Why doesn't comparison bring us happiness?
We human minds have wonderful features that set them apart from other species. The ability to think is the most powerful skill we have been given, but the results we get change depending on how we use this power. While human beings can travel to the past and the future, dream, analyze, compare, boast of being alive, they are actually creatures that can set great traps for themselves thanks to the same characteristics.
One of these pitfalls is benchmarking. Although we experience ourselves as a content, we know what goes through our minds, our feelings, our thoughts, our intentions. However, we never have the opportunity to access all the content of the people we interact with, under any circumstances.
At a seminar I attended, one of the speakers made a small suggestion: “Don't compare yourself to the outside of others!”
What a powerful word! Since the only interior we can know is ourselves as far as we know, all the comparisons we make are wrong not only in terms of our spirit world but also logically. Is it possible to compare two things that are not in the same category to give a correct and useful solution?
Yet there must be a reason why we keep doing this consistently. What could be the things that serve this?
The absence of an objective measure of our happiness may lead people to understand their happiness by comparing them with others.
Those who are better than others, who have more than others, succeed in surviving. Therefore, comparison and jealousy arise.
Factors such as external factors and social media constantly trigger our comparison urge. Our mind transforms the data we collect from the virtual world, where others live wonderful lives, to the idea that we are "missing".
Whatever the reason may be, comparison will inevitably lose in the end, because we not only depend on others but also leave our happiness in the hands of guesswork.
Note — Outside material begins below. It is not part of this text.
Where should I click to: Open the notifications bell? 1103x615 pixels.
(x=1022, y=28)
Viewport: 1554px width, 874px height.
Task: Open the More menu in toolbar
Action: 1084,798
The satisfaction we derive from looking at those who are worse off than us is also very temporary, because there will always be those who are, or seem, better off than us. Comparison takes us away from our own nature, from our inner peace. It also prevents us from understanding, accepting and developing ourselves. We become unable to determine our direction.
If you want to understand yourself, would you compare with someone else? Can you understand anything by comparison? Do you understand an oil painting by comparing it to another painting, or by being fully aware of that painting?”
Yes, you have to admit. We are human and we have such a side. Perhaps, despite everything, a part of us will continue the habit of comparison. The little fairy of envy will keep whispering softly in our ear, trying to lure us into traps. But without excluding its existence, without suppressing it, we can still be aware of our negative emotions as well as positive ones and still retain control. In this case, at least we will have a better chance of recognizing and noticing the whole picture.